(RECORDS TO USE)

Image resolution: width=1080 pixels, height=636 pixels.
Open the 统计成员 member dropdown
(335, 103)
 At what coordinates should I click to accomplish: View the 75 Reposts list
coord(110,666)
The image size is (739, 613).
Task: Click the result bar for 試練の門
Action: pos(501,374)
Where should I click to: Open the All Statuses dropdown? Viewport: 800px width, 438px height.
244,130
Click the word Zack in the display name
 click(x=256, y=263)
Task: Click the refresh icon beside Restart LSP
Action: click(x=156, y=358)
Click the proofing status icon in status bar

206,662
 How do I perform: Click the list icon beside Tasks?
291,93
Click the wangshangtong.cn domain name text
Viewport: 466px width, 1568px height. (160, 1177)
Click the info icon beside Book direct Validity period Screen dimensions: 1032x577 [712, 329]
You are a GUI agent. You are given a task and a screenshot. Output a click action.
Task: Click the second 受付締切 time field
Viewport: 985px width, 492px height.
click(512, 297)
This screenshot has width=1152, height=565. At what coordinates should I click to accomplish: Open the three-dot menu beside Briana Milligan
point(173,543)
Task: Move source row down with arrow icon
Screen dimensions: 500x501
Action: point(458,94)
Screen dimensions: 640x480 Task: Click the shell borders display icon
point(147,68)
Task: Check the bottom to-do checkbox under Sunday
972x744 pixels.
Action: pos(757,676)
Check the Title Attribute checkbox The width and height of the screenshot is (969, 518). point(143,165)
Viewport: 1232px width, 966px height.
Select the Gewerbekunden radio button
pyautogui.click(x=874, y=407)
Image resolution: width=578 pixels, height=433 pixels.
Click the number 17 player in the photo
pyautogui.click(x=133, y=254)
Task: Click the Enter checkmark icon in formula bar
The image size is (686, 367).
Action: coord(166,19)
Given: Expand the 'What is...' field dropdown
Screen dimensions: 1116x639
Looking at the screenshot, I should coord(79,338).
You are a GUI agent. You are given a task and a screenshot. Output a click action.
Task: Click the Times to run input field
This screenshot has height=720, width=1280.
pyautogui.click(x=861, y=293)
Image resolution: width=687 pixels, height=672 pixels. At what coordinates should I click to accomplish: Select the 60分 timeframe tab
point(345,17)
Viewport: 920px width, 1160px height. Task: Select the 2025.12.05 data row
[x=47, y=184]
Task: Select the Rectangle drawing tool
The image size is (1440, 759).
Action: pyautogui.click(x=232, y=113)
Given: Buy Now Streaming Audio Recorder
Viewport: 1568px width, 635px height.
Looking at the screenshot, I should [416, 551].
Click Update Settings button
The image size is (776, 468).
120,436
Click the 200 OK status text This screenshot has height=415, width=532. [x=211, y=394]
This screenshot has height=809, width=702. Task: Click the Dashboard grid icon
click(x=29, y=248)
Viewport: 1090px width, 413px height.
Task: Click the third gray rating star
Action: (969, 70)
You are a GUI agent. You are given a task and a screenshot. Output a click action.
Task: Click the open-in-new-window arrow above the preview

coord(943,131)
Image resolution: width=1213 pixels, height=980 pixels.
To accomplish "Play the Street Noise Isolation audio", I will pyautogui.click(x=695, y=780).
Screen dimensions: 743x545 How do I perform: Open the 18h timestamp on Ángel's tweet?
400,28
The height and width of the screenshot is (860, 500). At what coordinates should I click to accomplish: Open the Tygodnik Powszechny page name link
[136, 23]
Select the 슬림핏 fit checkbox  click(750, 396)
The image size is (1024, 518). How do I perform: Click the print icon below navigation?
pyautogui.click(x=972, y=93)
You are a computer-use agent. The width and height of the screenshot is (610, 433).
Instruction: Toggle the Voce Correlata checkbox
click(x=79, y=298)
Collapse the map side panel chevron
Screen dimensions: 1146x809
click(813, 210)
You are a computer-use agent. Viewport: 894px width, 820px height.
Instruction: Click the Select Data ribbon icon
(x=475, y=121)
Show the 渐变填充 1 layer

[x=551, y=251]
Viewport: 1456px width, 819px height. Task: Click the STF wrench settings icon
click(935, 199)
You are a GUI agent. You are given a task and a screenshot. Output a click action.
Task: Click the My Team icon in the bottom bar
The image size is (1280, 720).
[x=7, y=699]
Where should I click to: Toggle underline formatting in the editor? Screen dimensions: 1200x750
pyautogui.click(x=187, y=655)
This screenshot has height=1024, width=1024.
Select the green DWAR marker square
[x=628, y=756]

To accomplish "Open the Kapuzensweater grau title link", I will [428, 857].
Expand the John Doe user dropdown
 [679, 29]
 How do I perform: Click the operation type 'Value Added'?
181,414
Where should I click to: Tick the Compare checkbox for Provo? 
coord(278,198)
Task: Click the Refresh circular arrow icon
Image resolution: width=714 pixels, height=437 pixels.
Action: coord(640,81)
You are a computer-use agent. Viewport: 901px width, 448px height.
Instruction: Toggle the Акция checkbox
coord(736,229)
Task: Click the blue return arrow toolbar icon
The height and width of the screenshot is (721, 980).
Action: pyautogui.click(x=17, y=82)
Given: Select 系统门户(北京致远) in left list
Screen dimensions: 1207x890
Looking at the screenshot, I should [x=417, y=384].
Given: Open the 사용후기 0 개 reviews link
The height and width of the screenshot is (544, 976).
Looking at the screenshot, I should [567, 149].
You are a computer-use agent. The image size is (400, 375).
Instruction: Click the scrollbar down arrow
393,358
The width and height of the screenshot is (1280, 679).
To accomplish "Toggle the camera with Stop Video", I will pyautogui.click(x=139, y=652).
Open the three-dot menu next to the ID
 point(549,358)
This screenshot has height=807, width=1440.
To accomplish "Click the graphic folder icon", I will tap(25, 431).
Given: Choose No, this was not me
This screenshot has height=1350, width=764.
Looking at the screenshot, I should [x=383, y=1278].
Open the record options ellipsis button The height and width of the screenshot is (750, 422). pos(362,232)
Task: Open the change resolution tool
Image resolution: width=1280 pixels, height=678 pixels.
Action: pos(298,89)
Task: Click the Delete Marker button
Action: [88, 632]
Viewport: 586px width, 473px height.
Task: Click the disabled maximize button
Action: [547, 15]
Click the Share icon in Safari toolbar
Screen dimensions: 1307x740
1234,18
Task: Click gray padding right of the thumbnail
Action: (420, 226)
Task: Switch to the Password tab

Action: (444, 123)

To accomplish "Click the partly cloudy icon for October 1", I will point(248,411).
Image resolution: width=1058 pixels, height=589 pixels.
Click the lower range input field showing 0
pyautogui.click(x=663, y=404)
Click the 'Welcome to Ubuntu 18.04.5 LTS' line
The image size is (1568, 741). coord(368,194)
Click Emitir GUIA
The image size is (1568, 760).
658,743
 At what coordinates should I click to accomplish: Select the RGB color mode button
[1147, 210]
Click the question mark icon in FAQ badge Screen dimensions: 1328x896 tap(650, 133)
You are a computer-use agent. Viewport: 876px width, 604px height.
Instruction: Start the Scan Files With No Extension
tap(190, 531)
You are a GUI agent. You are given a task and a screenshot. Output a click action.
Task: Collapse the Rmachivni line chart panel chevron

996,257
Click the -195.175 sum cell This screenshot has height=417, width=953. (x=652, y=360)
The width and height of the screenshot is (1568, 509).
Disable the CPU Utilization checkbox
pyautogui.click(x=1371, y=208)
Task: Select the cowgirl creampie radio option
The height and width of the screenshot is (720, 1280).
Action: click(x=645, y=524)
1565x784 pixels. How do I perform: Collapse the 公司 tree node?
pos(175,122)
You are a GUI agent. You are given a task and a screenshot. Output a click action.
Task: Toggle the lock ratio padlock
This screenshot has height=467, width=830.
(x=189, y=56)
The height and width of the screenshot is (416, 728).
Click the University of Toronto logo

(End RECORDS TO USE)

From the first line of the data above through the line containing "Given: Expand the 'What is...' field dropdown", repeat each line exactly, and add nothing.

→ **ANSWER AREA**
Image resolution: width=1080 pixels, height=636 pixels.
Open the 统计成员 member dropdown
(335, 103)
 At what coordinates should I click to accomplish: View the 75 Reposts list
coord(110,666)
The image size is (739, 613).
Task: Click the result bar for 試練の門
Action: pos(501,374)
Where should I click to: Open the All Statuses dropdown? Viewport: 800px width, 438px height.
244,130
Click the word Zack in the display name
 click(x=256, y=263)
Task: Click the refresh icon beside Restart LSP
Action: click(x=156, y=358)
Click the proofing status icon in status bar

206,662
 How do I perform: Click the list icon beside Tasks?
291,93
Click the wangshangtong.cn domain name text
Viewport: 466px width, 1568px height. (160, 1177)
Click the info icon beside Book direct Validity period Screen dimensions: 1032x577 [712, 329]
You are a GUI agent. You are given a task and a screenshot. Output a click action.
Task: Click the second 受付締切 time field
Viewport: 985px width, 492px height.
click(512, 297)
This screenshot has width=1152, height=565. At what coordinates should I click to accomplish: Open the three-dot menu beside Briana Milligan
point(173,543)
Task: Move source row down with arrow icon
Screen dimensions: 500x501
Action: point(458,94)
Screen dimensions: 640x480 Task: Click the shell borders display icon
point(147,68)
Task: Check the bottom to-do checkbox under Sunday
972x744 pixels.
Action: pos(757,676)
Check the Title Attribute checkbox The width and height of the screenshot is (969, 518). point(143,165)
Viewport: 1232px width, 966px height.
Select the Gewerbekunden radio button
pyautogui.click(x=874, y=407)
Image resolution: width=578 pixels, height=433 pixels.
Click the number 17 player in the photo
pyautogui.click(x=133, y=254)
Task: Click the Enter checkmark icon in formula bar
The image size is (686, 367).
Action: coord(166,19)
Given: Expand the 'What is...' field dropdown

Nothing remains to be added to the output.